What makes a newsworthy story? Tips to get your business content featured

If you’ve ever wondered what makes a story newsworthy, then you’re in the right place. 

This episode is all about letting you in on some media and public relations secrets so you can start looking at your business’s content through different eyes and discover good stories to pitch to the media, online publications, bloggers, or podcast and video hosts.

While I did call them secrets, it's more accurate to describe them as news values.

Essentially, it’s how journalists intuitively know what is and isn’t a news story. 

So, if you’re ready to learn what a good or great news story is, keep listening.

Hi, I’m Simone Cunningham, a content marketing and public relations expert with more than 20 years of industry experience. 

Every week I share actionable tips in content, marketing, video, interviewing and public relations so you can attract more customers, get more sales and position your business as an authority.

To learn more, visit me at simonecunningham.com

If you want to chat with me about my business marketing services or online training courses you can book a call with me. The link is in the show notes.

I can’t exactly remember when during my journalism career that knowing a story’s newsworthiness became second nature. 

It was probably when I was fresh out of university, reporting for Channel Nine, that it kind of absorbed through my skin and never left. 

It’s almost like you develop an instinct for what’s newsworthy. You just know.

However, for those new to the idea of “newsworthiness”, there is a set of 8 news values that can be used to filter what stories are newsworthy.

But first, let’s discuss what I mean when I say “newsworthy story”. 

A newsworthy story or a good PR story is something that’s interesting or important to the audience of the media outlet, online publication, blogger, or podcast and video host.

It’s important to remember that this story is not for your audience, like the rest of your marketing.

Your PR story needs to be interesting or important to a wider audience. 

This is where many people go wrong. They think that if something’s important to their business or marketing audience, then the media, online publications, bloggers, or podcast and video hosts should care.

But unfortunately, that’s not the case. Your story has to have a far greater impact than your immediate audience. 

I know that sounds harsh, but it’s the reality of PR. It’s very different from marketing. 

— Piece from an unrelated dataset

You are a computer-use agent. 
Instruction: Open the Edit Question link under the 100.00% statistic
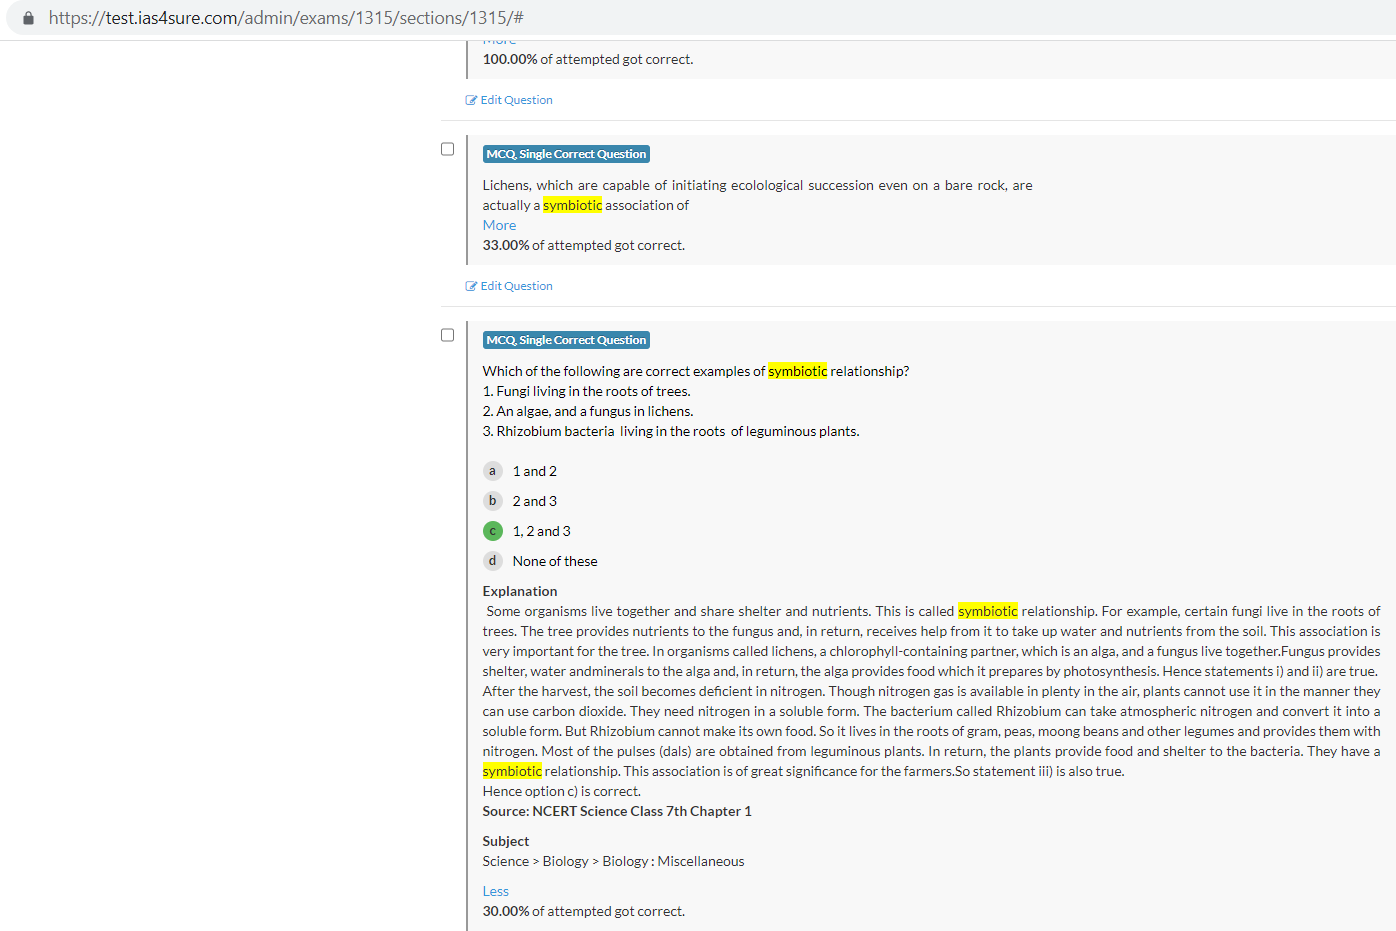pyautogui.click(x=516, y=100)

If you want to learn more about this listen to my first podcast episode, 3 reasons why your media pitch gets ignored or deleted

So now let's get into the 8 news values that determine what stories are newsworthy.

Number 1. New 

Anything new, groundbreaking or happening right now (otherwise called “breaking news”) is considered newsworthy.

Ask yourself what is new about your story. For example, a new service, new statistics, new acquisition, and new technology. 

You can also think of it in terms of “firsts”, such as this concept, product or event is an “Australian-first” or “world-first”.

Number 2. Impact and Scale

Ask yourself how many people will this story affect? How big is the issue? 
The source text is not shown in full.